By Valerie Rinkle, MPA, CHRI, Regulatory Specialist, HCPro
As the healthcare industry slowly transitions to value-based care and technology better enables that move, CMS has expanded Medicare coverage and payment for several technology-enabled services.
Expansion of these various technology benefits is important as they are key to cost reduction and the clinical management of patient cohorts using clinical teams versus traditional one-to-one clinician-patient encounters.
Terminology matters for this expansion of coverage: It is important not to make the mistake of calling these new benefits "telehealth" because telehealth has a specific statutory definition and limited benefits for Medicare that can only be expanded by Congress.
CMS has creatively and crucially recognized the importance of a variety of technologies by announcing coverage and separate payment for "technology-enabled" services that are not telehealth and, therefore, are not restricted by telehealth statutory limitations.
Until this year, Congress limited all Medicare telehealth to beneficiaries in rural areas. Now, Congress has removed both the rural and home restriction for telehealth services for home dialysis patients; beginning in July, the restrictions will also be lifted for substance use disorder (SUD) patients with or without co-existing mental health diagnoses. Congress also lifted the rural restriction completely for telehealth services for patients with acute stroke. So even classic telehealth is an expanded benefit that health systems should explore to better deliver expert stroke care as well as dialysis care to Medicare patients.
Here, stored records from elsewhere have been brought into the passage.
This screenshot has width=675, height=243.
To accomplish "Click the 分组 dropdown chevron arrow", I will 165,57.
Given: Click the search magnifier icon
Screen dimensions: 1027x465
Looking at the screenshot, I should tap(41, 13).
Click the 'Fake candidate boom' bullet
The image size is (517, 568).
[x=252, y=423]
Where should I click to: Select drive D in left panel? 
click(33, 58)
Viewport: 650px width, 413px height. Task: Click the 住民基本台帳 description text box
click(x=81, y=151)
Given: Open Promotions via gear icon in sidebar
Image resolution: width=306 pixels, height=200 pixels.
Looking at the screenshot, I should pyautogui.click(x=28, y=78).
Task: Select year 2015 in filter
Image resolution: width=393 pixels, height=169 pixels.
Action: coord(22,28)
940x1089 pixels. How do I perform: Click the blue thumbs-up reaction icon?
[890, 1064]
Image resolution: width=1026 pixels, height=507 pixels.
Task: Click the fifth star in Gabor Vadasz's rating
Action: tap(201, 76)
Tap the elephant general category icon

While the clinician service will be paid with these expanded benefits, it is important to note that Congress did not allow payment of the originating site fee in urban areas or for homes, so the facility originating site fee continues to be separately paid only for telehealth originating in rural locations. CMS has also finalized Medicare Advantage plans to cover telehealth without regard to the classic rural telehealth restrictions beginning in 2020.
What is exciting this year are some new technology-enabled services CMS has recognized for payment. These include:
- Chronic care monitoring services such as remote monitoring of physiologic parameter(s) (e.g., weight, blood pressure, pulse oximetry, respiratory flow rate), enabled by smartwatches and various applications. These are billed for the initial setup; every 30 days for the data collection and software-enabled monitoring that should be integrated with the electronic medical record; and for at least 20 minutes of clinician work per month for interactive communication with the patient and caregiver.
- Clinician-to-clinician interprofessional internet consultation services, where a patient-specific case can be securely discussed for the treating clinician to obtain advice designed to inform the patient’s treatment plan. These are time-based codes and require specific documentation.
Note that patient consent to bill these services is specifically required due to patient copayments, but that should not be a barrier to consideration of these technology-enabled services, adopted specialty-by-specialty in a manner designed to expand the reach of the provider as well as reduce visits and costs associated with clinical management.